One possibility that just occurred to me: several of these B- (and let’s face it, C-) list titles may well end up feeding off each other. You point out that many of them only make sense in the context of a larger Marvelverse– what if the plan is to introduct Ant-Man, for instance, in a completely different movie (or even movies) as a sidekick or tertiary character, and release his feature after interest (and sufficient backstory) have been built up?
I could see him retconned to be working for Tony Stark, when he discovers the Pym Particles, but then you’d have to explain why Iron Man can’t do what Ant-Man can… even so, I suspect this kind of intricate (some might say baroque) world-building is what Marvel is aiming at in movies, as it’s worked reasonably well for them in their comics.

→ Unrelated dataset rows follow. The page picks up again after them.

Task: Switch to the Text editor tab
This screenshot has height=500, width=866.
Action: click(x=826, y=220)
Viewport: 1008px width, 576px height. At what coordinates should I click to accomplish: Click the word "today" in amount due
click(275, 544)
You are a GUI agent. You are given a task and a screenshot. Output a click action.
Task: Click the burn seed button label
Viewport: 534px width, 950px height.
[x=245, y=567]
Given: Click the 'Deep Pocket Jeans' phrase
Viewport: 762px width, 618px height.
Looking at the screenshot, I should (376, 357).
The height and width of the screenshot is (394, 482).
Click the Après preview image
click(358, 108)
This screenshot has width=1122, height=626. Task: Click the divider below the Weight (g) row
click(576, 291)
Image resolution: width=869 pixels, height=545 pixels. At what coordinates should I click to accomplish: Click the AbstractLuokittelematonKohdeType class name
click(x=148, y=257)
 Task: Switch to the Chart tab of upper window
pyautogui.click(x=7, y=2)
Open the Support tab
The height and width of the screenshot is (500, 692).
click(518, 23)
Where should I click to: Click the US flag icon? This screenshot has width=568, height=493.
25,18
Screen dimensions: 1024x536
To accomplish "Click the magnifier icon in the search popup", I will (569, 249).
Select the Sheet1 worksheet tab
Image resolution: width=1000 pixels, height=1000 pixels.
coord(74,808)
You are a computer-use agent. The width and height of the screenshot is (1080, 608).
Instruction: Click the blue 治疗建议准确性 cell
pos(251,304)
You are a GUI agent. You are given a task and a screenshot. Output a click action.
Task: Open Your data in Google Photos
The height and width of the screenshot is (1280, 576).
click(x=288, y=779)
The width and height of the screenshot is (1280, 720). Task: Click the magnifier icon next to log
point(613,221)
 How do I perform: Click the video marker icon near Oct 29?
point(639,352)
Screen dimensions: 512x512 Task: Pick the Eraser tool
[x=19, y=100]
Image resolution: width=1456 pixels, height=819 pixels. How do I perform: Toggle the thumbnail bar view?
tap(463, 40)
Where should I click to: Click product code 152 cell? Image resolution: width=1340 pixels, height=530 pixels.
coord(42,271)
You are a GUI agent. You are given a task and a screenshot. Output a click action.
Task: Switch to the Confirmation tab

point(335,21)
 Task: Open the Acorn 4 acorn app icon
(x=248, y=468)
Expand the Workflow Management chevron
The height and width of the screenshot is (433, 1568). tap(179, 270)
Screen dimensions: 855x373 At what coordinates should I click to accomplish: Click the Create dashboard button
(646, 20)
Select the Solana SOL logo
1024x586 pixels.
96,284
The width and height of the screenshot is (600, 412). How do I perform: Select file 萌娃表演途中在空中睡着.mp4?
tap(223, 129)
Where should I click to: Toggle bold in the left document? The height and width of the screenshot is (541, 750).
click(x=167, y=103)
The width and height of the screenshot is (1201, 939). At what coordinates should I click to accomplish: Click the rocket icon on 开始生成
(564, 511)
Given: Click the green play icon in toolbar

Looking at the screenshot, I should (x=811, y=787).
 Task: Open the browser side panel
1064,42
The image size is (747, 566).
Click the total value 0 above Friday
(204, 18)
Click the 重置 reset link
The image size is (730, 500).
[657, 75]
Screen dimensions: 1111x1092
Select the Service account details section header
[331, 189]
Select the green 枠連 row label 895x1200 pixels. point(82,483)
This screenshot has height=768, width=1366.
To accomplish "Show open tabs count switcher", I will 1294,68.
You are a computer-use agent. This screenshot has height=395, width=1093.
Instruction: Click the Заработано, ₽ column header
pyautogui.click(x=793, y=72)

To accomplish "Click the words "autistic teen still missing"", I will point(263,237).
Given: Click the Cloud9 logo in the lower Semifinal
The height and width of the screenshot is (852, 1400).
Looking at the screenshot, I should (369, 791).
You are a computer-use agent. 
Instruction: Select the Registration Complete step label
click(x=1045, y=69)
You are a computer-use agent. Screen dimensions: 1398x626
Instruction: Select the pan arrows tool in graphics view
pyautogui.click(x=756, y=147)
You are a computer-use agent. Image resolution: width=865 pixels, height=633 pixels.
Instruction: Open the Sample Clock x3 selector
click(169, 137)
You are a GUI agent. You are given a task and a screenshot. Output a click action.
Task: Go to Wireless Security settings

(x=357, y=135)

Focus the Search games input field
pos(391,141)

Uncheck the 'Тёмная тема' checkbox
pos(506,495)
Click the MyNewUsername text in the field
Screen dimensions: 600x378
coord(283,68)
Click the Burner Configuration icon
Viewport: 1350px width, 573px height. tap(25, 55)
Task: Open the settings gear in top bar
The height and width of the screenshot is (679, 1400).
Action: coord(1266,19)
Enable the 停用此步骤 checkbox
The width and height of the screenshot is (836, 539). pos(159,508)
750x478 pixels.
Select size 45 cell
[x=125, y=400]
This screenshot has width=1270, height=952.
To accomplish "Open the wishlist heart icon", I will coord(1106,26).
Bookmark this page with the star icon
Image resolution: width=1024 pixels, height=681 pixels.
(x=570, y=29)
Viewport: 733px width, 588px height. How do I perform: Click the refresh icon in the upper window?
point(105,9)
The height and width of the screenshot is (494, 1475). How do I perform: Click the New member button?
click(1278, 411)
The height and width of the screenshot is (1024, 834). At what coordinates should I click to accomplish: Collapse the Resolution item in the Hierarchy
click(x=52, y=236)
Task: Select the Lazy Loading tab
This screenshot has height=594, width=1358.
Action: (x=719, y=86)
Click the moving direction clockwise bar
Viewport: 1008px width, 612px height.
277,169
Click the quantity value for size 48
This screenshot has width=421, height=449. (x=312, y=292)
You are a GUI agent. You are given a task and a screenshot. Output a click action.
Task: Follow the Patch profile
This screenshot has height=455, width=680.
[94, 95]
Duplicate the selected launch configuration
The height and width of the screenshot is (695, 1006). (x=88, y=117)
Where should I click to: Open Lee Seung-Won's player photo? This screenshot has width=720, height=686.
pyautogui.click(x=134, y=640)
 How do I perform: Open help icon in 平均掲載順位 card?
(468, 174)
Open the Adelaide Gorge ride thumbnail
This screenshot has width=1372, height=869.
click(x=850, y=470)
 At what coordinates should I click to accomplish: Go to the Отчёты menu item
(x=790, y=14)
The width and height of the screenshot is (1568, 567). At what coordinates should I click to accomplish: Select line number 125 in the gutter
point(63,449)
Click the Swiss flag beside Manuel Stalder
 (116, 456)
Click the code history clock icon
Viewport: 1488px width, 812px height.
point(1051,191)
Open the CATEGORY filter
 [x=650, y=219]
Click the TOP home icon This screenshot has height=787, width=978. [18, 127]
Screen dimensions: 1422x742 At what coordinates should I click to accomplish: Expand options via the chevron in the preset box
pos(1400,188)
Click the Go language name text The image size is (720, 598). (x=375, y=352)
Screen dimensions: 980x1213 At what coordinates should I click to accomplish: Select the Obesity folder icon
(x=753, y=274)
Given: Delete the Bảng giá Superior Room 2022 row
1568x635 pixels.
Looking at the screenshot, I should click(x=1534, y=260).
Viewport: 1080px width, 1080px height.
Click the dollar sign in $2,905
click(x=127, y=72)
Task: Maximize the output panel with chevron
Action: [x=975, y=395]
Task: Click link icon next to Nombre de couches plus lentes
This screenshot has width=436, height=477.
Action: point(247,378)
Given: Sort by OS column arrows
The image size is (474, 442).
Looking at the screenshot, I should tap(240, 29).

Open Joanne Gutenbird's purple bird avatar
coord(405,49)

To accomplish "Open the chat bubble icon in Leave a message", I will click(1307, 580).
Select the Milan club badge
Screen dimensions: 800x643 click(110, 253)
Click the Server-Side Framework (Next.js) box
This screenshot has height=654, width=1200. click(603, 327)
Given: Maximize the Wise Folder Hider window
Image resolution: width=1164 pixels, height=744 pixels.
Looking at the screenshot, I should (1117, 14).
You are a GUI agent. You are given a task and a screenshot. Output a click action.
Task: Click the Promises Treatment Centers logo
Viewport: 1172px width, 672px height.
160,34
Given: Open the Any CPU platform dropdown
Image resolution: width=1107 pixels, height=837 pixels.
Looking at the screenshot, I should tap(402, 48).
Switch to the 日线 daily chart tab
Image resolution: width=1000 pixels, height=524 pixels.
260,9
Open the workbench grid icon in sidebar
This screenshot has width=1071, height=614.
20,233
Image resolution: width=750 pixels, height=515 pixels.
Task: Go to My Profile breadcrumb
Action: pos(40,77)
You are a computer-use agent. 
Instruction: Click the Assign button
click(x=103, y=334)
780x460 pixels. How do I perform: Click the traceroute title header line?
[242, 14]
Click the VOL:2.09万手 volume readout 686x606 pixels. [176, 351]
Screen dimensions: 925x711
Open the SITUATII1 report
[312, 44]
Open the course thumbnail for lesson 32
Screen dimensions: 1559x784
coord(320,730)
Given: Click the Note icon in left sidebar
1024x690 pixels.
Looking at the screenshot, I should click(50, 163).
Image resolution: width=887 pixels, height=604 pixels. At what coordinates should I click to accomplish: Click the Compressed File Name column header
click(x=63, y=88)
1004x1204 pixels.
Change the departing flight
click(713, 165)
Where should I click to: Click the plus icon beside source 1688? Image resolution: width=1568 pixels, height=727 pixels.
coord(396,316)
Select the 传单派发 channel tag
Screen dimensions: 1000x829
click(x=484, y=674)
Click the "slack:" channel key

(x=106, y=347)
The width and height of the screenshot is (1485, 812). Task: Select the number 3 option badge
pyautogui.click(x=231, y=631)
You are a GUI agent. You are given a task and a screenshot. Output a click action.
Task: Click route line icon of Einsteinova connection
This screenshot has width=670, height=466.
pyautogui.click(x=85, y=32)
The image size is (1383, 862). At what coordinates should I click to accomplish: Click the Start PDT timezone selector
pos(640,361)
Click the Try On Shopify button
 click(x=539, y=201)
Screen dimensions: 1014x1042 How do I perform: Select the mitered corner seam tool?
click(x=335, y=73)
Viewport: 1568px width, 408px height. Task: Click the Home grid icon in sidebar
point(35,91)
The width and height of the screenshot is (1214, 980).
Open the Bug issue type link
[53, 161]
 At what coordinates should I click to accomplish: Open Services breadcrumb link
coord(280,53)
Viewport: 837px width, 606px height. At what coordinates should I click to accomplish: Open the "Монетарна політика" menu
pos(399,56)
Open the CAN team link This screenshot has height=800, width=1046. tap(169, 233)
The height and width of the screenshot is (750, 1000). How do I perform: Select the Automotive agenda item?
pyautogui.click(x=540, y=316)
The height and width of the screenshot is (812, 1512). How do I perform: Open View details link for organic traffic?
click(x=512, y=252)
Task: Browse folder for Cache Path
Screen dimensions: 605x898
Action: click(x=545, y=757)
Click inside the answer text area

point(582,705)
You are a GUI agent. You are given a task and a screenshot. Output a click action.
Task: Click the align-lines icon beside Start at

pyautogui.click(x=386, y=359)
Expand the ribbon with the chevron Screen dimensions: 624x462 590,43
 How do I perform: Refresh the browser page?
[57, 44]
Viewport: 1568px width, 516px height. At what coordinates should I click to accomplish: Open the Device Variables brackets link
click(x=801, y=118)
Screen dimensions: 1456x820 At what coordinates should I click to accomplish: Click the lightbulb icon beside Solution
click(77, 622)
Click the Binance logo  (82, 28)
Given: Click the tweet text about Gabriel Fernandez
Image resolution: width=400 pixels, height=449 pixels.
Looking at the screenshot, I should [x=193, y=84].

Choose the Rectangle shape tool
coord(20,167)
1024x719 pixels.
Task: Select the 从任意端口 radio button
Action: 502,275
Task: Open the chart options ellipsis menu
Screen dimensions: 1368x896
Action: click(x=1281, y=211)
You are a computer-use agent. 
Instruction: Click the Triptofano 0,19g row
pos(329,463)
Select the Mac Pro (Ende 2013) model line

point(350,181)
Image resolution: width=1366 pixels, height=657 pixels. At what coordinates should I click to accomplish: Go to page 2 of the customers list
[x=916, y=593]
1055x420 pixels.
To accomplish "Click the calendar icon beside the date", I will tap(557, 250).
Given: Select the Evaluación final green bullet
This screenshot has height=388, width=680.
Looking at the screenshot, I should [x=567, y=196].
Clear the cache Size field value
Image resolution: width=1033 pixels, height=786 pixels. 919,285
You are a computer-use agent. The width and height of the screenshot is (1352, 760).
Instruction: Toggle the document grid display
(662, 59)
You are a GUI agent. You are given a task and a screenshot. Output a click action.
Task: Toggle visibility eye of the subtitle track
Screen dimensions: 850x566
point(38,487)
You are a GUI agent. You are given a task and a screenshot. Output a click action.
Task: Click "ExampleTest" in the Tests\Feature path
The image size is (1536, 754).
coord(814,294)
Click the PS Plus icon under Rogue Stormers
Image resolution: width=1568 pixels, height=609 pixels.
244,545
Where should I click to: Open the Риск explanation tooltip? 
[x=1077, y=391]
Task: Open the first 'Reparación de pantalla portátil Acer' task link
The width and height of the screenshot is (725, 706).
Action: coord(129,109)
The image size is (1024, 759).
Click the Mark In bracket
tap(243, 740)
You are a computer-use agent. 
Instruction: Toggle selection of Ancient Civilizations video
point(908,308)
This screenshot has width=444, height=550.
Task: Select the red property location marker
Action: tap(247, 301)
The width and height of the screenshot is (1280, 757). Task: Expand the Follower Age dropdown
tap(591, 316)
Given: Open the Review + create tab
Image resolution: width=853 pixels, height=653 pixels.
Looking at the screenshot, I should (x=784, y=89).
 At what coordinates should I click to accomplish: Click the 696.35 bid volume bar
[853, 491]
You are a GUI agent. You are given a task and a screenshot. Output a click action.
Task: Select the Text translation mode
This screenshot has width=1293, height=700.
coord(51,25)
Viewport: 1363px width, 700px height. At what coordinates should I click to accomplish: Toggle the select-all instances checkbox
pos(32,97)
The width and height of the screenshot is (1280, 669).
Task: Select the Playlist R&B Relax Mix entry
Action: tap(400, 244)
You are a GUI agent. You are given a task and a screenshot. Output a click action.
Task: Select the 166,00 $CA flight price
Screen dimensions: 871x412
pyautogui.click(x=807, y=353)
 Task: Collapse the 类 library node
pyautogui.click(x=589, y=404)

Oh– and since I just now remembered to whom I’m talking, you probably really want to check out _Master Keaton_– it’s a Japanese animated TV show about a guy who’s sort of a combination of James Bond and Indiana Jones. If Indiana Jones would rather be in a classroom than a gunfight, that is. Or if Bond had a daughter he loved more than almost anything else, but was separated from. It has, I think, possibly the single most realistic portrayal of academics in visual fiction that I’ve seen in a very long time– in fact, one of the most outstanding images from the early part of the show is where he prevents government officials from disrupting a class he’s giving on archaeology at a free university in Paris; it’s a good deal more stirring and inspiring than the scene not 5 minutes earlier, when he disrupts a terrorist group’s plans to hold a hostage in the suburbs. Netflix has the whole series, if you’re into that sort of thing. I have a slightly fuller review here.
Nice post. I know what you mean about superhero comics. I think the content of comic books is changing.